### SOURCE MATERIAL

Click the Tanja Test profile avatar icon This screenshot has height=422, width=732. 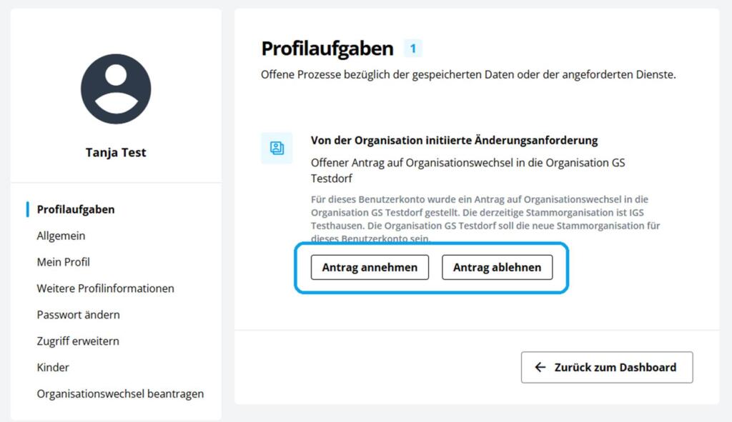(x=116, y=89)
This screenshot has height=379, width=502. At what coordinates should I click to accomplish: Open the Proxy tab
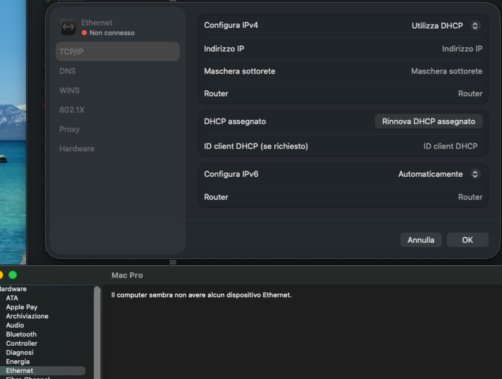(x=69, y=129)
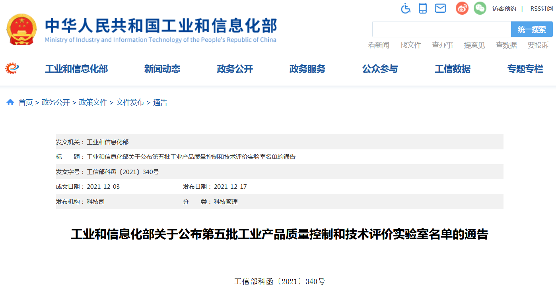556x294 pixels.
Task: Click the accessibility wheelchair icon
Action: pyautogui.click(x=405, y=8)
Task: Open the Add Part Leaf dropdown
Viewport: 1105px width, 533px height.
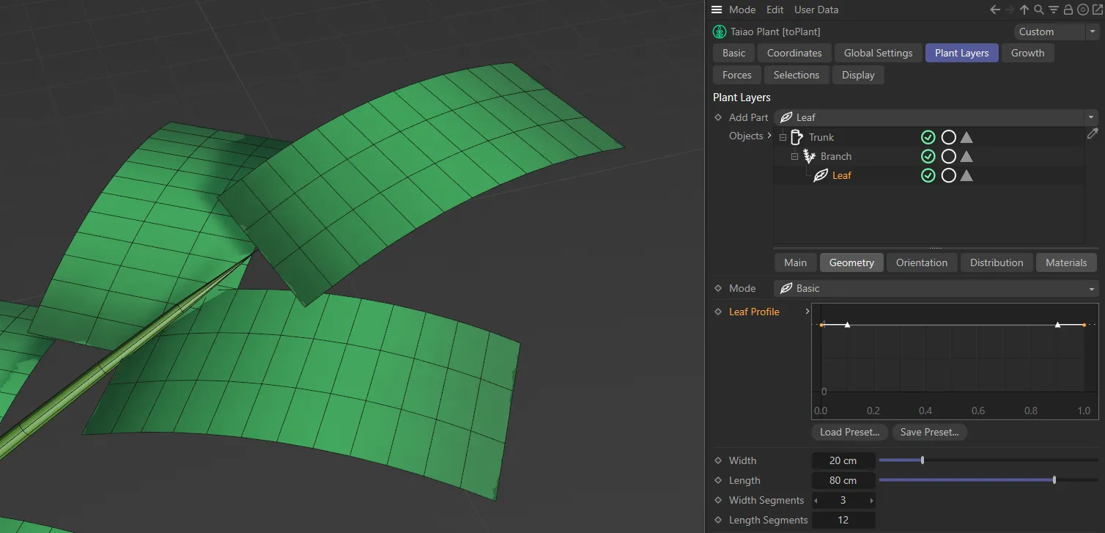Action: [x=1090, y=117]
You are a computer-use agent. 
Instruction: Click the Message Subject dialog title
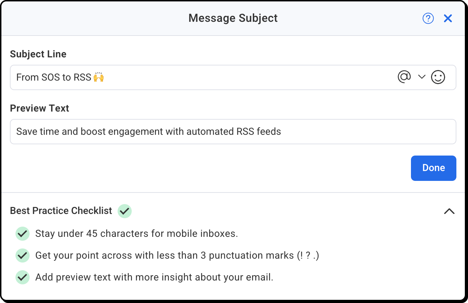pos(233,18)
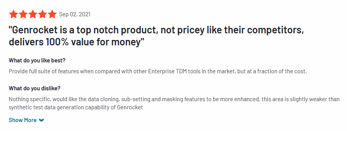The width and height of the screenshot is (347, 150).
Task: Select the 'What do you like best?' heading
Action: (x=37, y=60)
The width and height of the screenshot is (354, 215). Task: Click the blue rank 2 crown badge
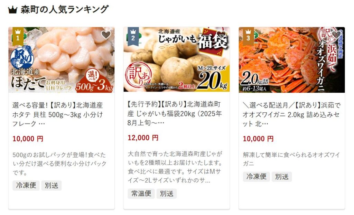133,36
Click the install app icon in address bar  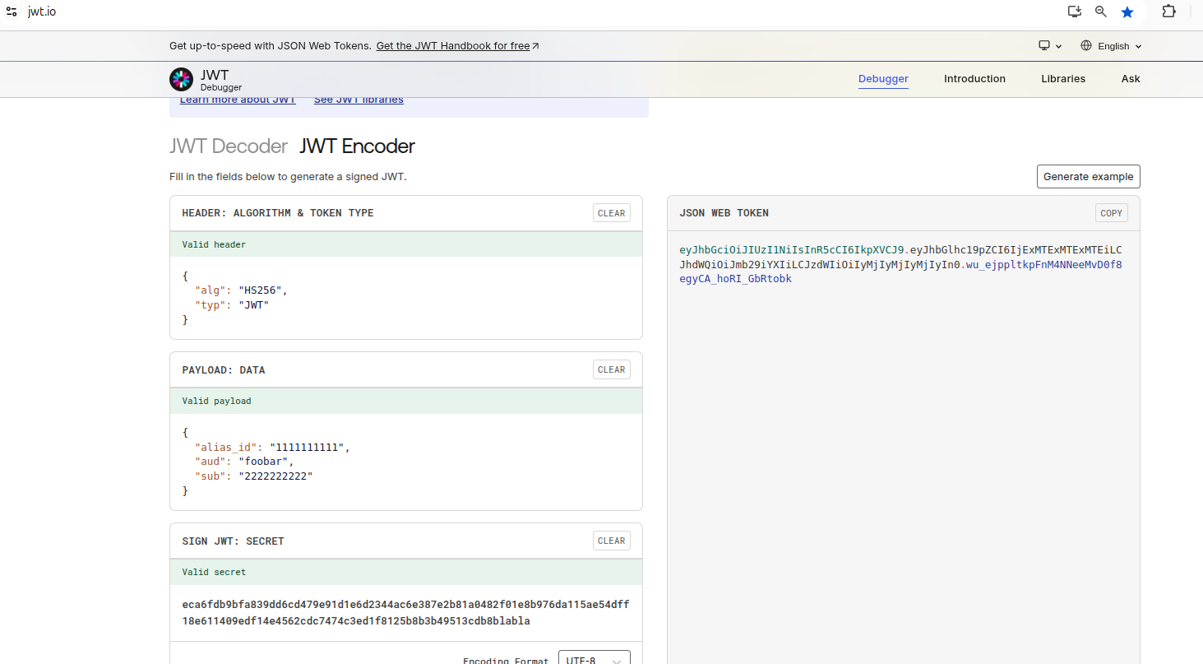pyautogui.click(x=1074, y=12)
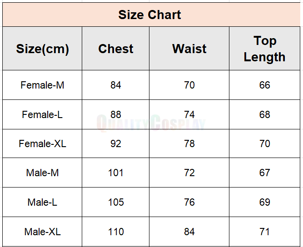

### WHAT IS REQUIRED
Reproduce exactly the lines above that run from the one with "This screenshot has height=379, width=502." to the one with "You are a computer-use agent.", both included, leaving pictures out.

### ANSWER TO THE PROBLEM
This screenshot has height=379, width=502. At what coordinates should I click to accomplish: Open the Proxy tab
(x=69, y=129)
556x294 pixels.
Task: Click the accessibility wheelchair icon
Action: pyautogui.click(x=405, y=8)
Task: Open the Add Part Leaf dropdown
Viewport: 1105px width, 533px height.
Action: [x=1090, y=117]
You are a computer-use agent. 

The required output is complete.